• sylver_dragon
    link
    English
    424 days ago

    While I’m not a fan of checkbox security. Given that major parts of the healthcare industry don’t even seem to get over that bar, maybe it’s time to put something in place to give network defenders a lever to pull on to get the basics sorted.

    Not having MFA and encryption for data at rest should be treated as willful negligence when a company is breached.

    • @[email protected]
      link
      fedilink
      English
      114 days ago

      To be fair encryption at rest is one of those checkbox requirements that - in the absence of checks how it is implemented - is just implemented as a key next to the file that is encrypted.

      • sylver_dragon
        link
        English
        24 days ago

        Ya, I know that’s exactly what’s going to happen. But, you have to start somewhere. Just getting management used to the idea that data must be encrypted is a start. That will then push the software vendors in the space to make fundamental changes, which will hopefully improve things a bit.

        I actually have a pretty good example from my time in the US FedGov space. We were required (by our checkbox security) to enforce FIPS-140 compliance on all our systems. When working to setup a server for a new product, it just would not run with FIPS-140 in enforcement mode; so, I started digging into the product and found that they were still using the MD5 algorithm in their user password hashing process. Given how much the vendor really wanted our business (we were their “foot in the door” for more FedGov money), I sent an email to our customer service rep essentially saying “ya, MD5 as part of the password hashing is a deal breaker”. A couple weeks later a new version of the product dropped and surprise, surprise, MD5 was no longer part of the password hashing process.

        The reliance on checkboxes sucks; but, they can be a useful club to make improvements. A shift to real security takes time and a lot of effort. But, that journey starts with a first step.

        • @[email protected]
          link
          fedilink
          English
          23 days ago

          True, compliance can be helpful to pressure vendors into doing what they should have been doing in the first place.

  • edric
    link
    fedilink
    English
    264 days ago

    MFA should be baked into HIPAA standards.

    • @[email protected]
      link
      fedilink
      English
      113 days ago

      And banking. I don’t understand why banking and medicine seem to be the last ones to upgrade security, when they handle perhaps the most sensitive information.

  • Bob Robertson IX
    link
    fedilink
    English
    64 days ago

    The hospital system I use switched to mandatory MFA a few years ago. It isn’t perfect but I do appreciate it. They will text a OTC to your phone number, and there’s no option to set a computer as ‘trusted’.
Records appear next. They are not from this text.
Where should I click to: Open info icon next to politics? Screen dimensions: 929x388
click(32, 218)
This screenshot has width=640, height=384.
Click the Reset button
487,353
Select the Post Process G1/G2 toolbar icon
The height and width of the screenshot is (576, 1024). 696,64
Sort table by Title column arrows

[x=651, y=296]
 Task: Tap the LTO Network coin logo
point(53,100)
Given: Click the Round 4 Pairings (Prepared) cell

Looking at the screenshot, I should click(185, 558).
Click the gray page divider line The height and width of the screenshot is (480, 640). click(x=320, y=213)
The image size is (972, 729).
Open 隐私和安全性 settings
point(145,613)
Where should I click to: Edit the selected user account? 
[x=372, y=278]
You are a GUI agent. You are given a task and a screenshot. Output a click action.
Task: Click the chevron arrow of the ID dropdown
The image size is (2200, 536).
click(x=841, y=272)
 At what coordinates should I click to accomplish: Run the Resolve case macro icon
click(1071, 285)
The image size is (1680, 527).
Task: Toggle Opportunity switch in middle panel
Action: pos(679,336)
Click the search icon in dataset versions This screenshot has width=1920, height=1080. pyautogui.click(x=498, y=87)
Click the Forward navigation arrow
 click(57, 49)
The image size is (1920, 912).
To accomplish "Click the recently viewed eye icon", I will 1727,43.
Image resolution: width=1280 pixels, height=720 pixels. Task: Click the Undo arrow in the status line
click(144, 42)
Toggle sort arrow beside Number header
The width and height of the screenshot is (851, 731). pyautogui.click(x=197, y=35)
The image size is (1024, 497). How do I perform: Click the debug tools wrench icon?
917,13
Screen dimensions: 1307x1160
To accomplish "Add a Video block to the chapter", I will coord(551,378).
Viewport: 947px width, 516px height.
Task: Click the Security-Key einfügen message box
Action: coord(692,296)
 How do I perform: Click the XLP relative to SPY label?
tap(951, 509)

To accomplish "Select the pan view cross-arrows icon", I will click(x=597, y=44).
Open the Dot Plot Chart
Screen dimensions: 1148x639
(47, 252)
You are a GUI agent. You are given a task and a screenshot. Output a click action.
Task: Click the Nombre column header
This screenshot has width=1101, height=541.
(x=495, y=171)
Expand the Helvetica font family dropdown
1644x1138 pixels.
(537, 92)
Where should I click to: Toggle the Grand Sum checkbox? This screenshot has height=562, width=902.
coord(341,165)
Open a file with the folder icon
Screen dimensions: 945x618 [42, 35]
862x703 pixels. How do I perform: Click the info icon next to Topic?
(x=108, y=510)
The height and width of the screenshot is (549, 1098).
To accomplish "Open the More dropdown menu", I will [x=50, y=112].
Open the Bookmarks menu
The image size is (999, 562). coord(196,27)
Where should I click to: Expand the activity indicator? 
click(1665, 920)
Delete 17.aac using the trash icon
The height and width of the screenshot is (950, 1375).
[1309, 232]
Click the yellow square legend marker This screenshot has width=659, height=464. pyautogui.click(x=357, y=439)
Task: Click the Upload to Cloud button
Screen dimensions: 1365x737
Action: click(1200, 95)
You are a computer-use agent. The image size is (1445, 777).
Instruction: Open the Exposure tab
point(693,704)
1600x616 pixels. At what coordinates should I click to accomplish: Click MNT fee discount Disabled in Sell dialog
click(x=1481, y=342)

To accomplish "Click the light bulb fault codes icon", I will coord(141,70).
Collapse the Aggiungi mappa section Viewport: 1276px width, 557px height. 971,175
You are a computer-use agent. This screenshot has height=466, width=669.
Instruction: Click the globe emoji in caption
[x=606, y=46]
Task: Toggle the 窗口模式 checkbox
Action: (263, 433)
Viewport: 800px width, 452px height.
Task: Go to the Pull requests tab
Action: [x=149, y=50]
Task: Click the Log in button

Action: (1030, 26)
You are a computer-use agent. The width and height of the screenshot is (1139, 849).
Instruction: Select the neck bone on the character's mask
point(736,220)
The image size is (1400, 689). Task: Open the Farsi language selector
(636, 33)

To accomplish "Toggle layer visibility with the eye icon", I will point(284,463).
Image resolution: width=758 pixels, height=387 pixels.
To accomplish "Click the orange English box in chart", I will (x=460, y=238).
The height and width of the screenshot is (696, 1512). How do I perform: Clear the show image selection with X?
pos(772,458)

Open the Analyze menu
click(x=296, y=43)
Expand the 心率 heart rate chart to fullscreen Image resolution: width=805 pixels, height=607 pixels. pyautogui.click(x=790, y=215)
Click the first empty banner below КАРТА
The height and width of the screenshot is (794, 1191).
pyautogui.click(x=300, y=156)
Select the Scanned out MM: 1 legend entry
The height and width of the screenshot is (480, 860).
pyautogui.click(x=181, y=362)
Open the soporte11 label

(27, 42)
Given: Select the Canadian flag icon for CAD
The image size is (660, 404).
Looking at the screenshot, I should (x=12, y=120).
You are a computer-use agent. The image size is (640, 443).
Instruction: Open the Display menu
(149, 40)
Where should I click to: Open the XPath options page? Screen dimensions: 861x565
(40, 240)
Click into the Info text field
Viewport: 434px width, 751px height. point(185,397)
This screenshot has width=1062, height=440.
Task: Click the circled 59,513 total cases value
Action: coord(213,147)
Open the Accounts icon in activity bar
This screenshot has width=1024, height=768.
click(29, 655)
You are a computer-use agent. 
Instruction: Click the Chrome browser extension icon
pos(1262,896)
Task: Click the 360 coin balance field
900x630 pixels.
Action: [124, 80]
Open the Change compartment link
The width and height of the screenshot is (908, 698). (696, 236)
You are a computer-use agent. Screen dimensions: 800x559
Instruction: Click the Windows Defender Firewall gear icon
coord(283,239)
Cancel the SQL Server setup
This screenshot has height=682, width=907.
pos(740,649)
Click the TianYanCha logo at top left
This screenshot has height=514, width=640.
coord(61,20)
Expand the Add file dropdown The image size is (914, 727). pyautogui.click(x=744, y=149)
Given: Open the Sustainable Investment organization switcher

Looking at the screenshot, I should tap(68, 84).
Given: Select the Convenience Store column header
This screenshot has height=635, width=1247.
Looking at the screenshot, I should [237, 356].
    It amazes me that none of the banks I use even have MFA as an option when accessing your account online.

    • Saik0
      link
      fedilink
      English
      23 days ago

      They will text a OTC to your phone number

      This is worse than nothing.

      SMS/cellular based communications are a solved problem from a hacking perspective. https://youtube.com/watch?v=wVyu7NB7W6Y

      I say worse than nothing because it creates a false sense of security. Much like the TSA.

      TOTP (time based one time passwords, where you have an app or physical token) are so much better and should be the bare minimum. Security keys being what people should aspire to, yubikey or other reputable vendor.

      I’m on the fence with “passkeys” since they’re often vendor locked to your cell manufacturer which bothers me. I have some in my bitwarden, but find I have issues on my android for instance.

  • Optional
    link
    English
    54 days ago

    Ha!

    Oh man. Seriously, I had no idea everyone was this stupid. They all seemed so smart when i was a kid.